Even though the commonest malignancy in the study group was oral cancer (44%), followed by hypopharynx (16%), the severity of depressive symptoms was found to be maximum in paranasal sinus malignancy (score of 17), followed by parotid malignancy and lymphoma (score of 16 each). However, other depressive disorders and MDD were more frequent in oral cancer when compared to other malignancies. Fan et al. found the maximal risk of depressive disorders in hypopharyngeal and oropharyngeal cancer [5].

Grapp et al. concluded that the somatic symptoms of PHQ-9 are beneficial in the identification of at-risk malignancy cases having mild/moderate depressive disorder, thus preventing underestimating depression in malignancy. As patients tend to present with somatic, rather than psychological complaints, clinicians must be in a position to recognize as well as manage them, and identify related depressive disorders [1]. Nikendei et al. found that cancer patients showed more somatic symptoms of depression when compared to patients without cancer, thus improving clinical awareness [8].
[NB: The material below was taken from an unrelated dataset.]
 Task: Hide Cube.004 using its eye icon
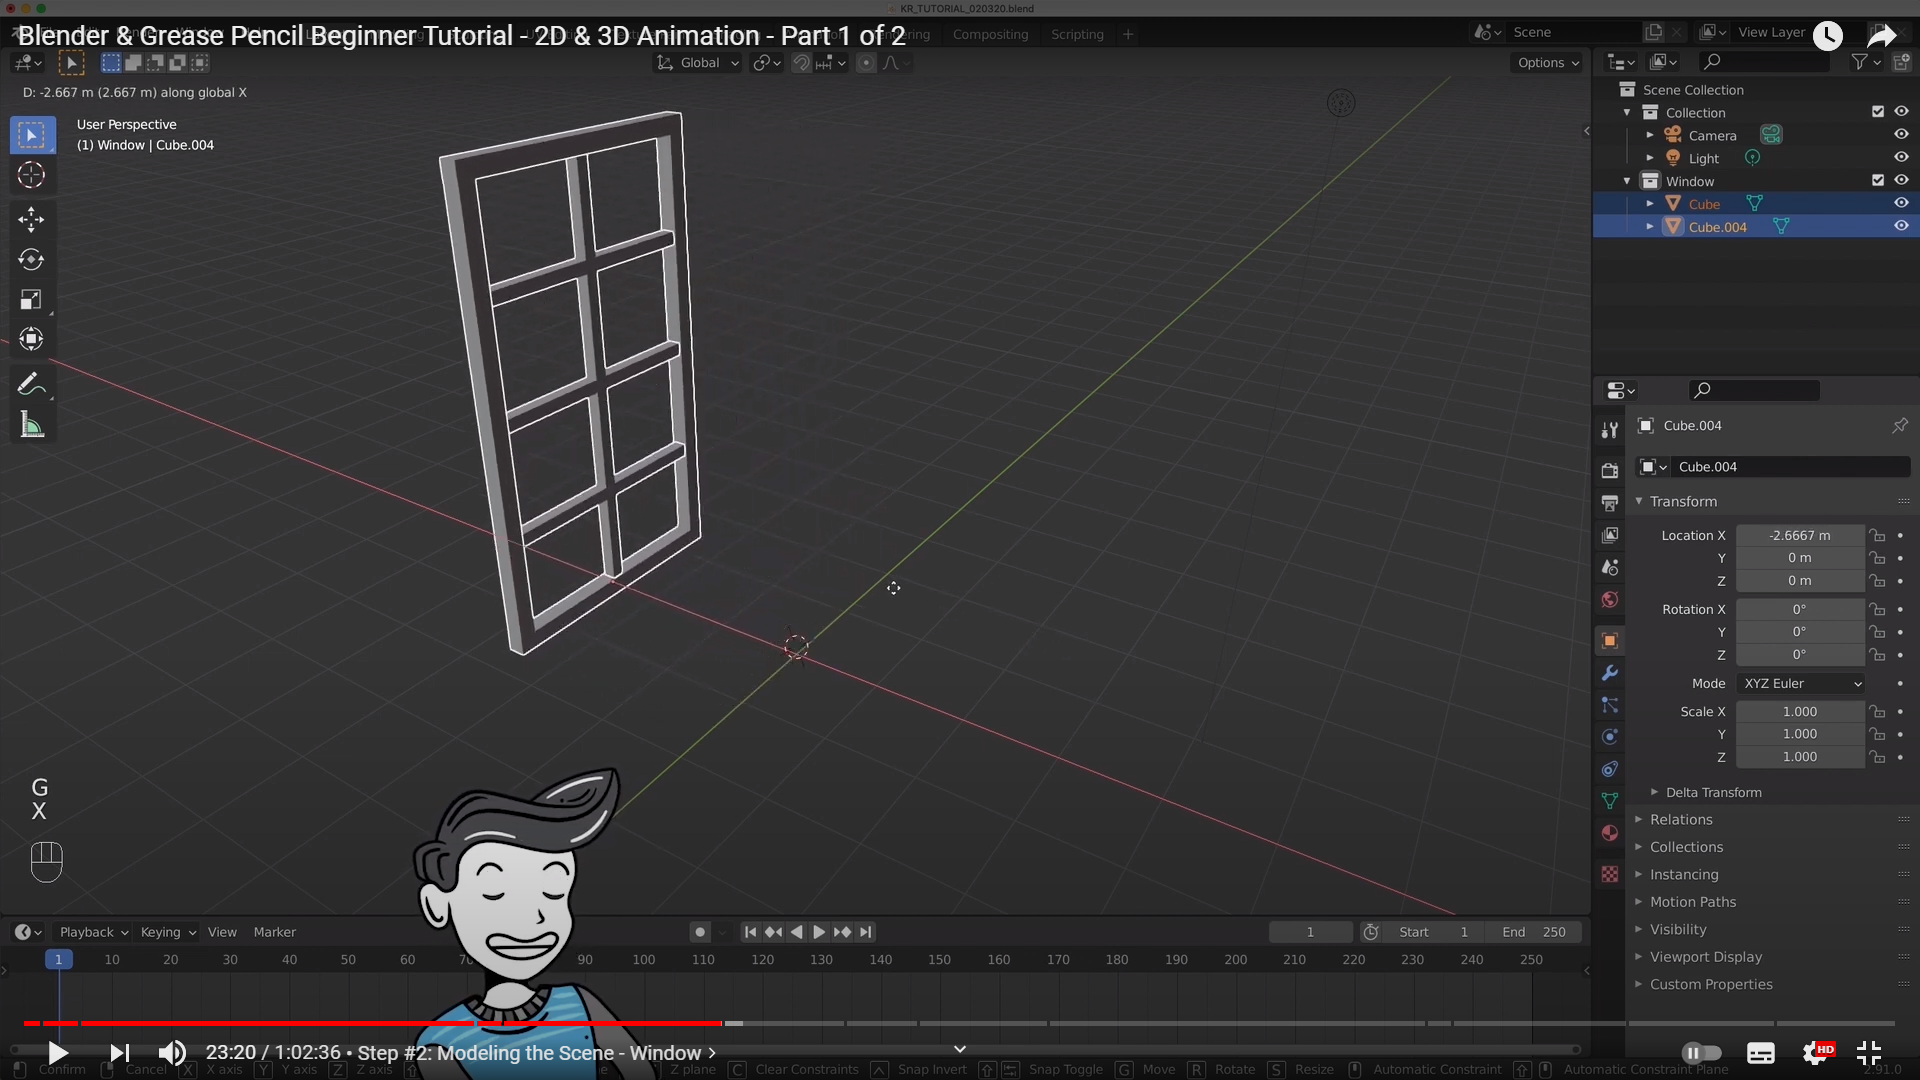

In the present study, the majority of the patients (78%) presented within 6 months of developing otorhinolaryngological symptoms, among whom, other depressive disorder was predominant. No statistical significance was noted between duration of symptoms and PHQ-9 score (p value 0.259). Thirty-four percent cases presented in stage III of malignancy. Nevertheless, there was not much of variation in the severity of depression and incidence of other depressive disorder and MDD between stage II and stage IV (score of 7.23–9.73). No statistical significance was noted between malignancy stage and PHQ-9 score or depressive disorder diagnosis (p value of 0.82 and 0.67 respectively). Interestingly, Nikendei and co-authors found patients with metastasis had lower levels of psychological symptoms (p value 0.011) and higher levels of somatic symptoms (p value 0.014) when compared to non-metastatic cancer [8]. A greater sample size emphasizing the correlation between treatment of malignancy as well as depression on the overall outcome may be beneficial.

Conclusion

Malignancy is associated with a greater risk of developing depressive disorders. The profile varies from other depressive disorder to MDD in different types of malignancies, and PHQ-9 serves as a good tool for screening and diagnosis, even in the patients presenting to ENT department with somatic as well psychological symptoms related to malignancy. Early detection of psychological conditions helps improve treatment adherence and performance score in malignancy patients.